THE IMPORTANCE OF EXPLORING NON-LINGUISTIC FUNCTIONS OF HUMAN BRAIN LANGUAGE AREAS FOR EXPLAINING LANGUAGE EVOLUTION
The evolution of language is a special case of the evolution of behavior. Evolutionary biologists have long recognized that behavioral change drives biological change, rather than the other way around (Mayr 1978). This has recently been highlighted specifically with respect to language evolution (e.g., Christiansen and Chater 2008).
In the context of human evolution, this means that cultural evolution will, to a large extent, drive biological evolution. The transition from quadrupedalism to bipedalism, for example, was driven by behavioral changes (Hunt 1994). We didn't evolve bipedal anatomy first, only to stumble upon its usefulness later. The spread of agriculture lead to selection for sickle-cell alleles (Livingstone 1958). The domestication of dairying animals lead to selection for continued lactase production (Durham 1991).

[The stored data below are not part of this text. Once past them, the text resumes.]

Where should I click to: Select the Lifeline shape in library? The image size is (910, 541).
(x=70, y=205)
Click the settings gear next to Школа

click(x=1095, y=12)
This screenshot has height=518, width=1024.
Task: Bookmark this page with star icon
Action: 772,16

Applying this logic to language evolution, for every generation in which greater facility at communication was adaptive, individuals would have used pre-existing cognitive abilities to communicate as best they could. Genetic changes would have therefore been strongly biased towards those that modified pre-existing abilities, rather than entirely new neural circuits devoted exclusively to language. This also means that we should expect homologs of human language circuits in non-human primate brains (Schoenemann 1999).
Homologs of Broca's and Wernicke's areas have in fact been located in primates (Striedter 2005), and finding out what they use them for is critical to understanding the coevolutionary process that lead to language in humans. One fruitful approach is to identify non-language abilities that are also processed in human language areas. Broca's area in humans has been implicated in non-linguistic sequential processing (Christiansen and Ellefson 2002; Petersson et al. 2004), hand/tool manipulation (e.g., Binkofski et al. 2000; Higuchi et al. 2009), and non-verbal auditory processing (e.g., Muller et al. 2001). Because these are non-linguistic, their functional localization can also be explored in non-human primates. If they also activate Broca's area homologs, this would support the view that language adapted to pre-existing cognitive architectures, rather than requiring the creation of completely new, language-specific brain areas.